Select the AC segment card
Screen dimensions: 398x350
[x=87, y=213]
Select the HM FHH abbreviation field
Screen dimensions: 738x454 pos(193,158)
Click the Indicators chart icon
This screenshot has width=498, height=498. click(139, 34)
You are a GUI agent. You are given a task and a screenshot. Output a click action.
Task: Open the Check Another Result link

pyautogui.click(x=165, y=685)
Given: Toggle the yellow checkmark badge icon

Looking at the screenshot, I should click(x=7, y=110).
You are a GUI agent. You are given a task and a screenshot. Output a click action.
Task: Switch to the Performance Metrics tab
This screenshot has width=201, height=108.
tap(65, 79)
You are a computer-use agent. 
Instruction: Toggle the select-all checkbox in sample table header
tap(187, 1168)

◇ ◇ ◇

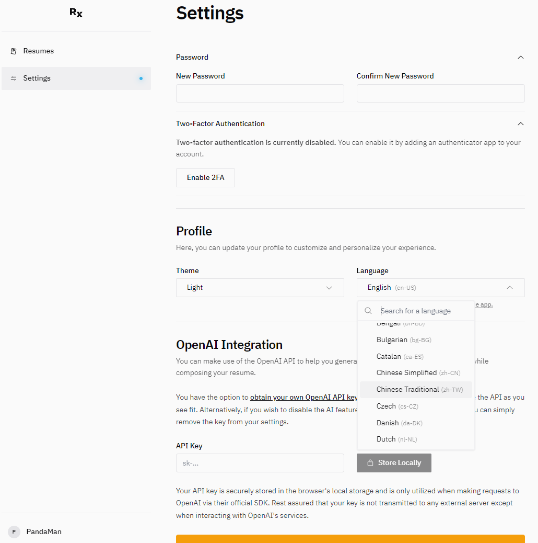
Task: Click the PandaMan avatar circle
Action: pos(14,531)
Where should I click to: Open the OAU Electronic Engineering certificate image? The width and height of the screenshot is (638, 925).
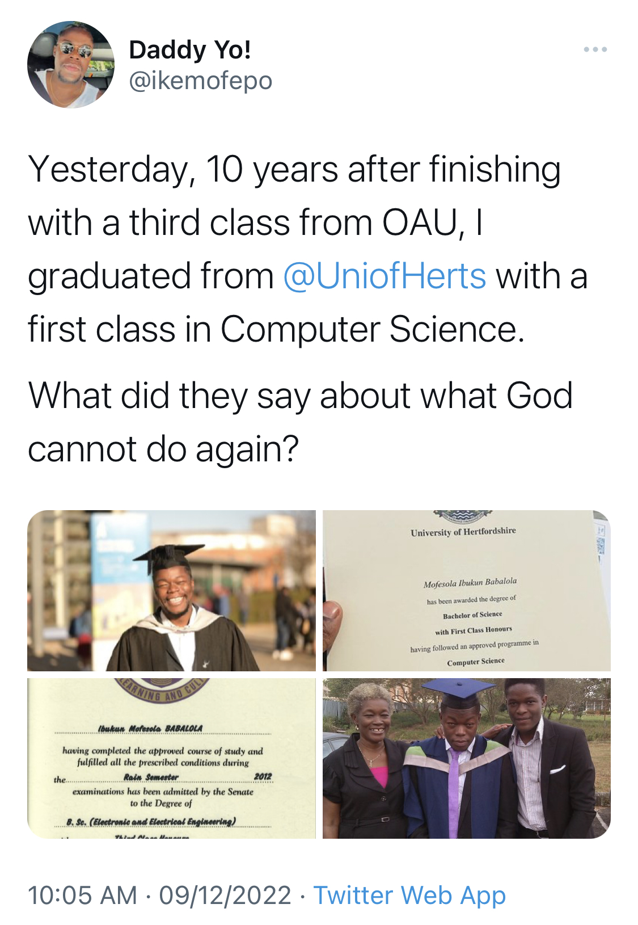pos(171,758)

◇ ◇ ◇

[ABOUT THIS EXERCISE] Look above for the line holding "Task: Open the Check Another Result link". Print it and every line after it, exactly, through the line holding "You are a computer-use agent.".

[FINISHED TASK]
Task: Open the Check Another Result link

pyautogui.click(x=165, y=685)
Given: Toggle the yellow checkmark badge icon

Looking at the screenshot, I should click(x=7, y=110).
You are a GUI agent. You are given a task and a screenshot. Output a click action.
Task: Switch to the Performance Metrics tab
This screenshot has width=201, height=108.
tap(65, 79)
You are a computer-use agent. 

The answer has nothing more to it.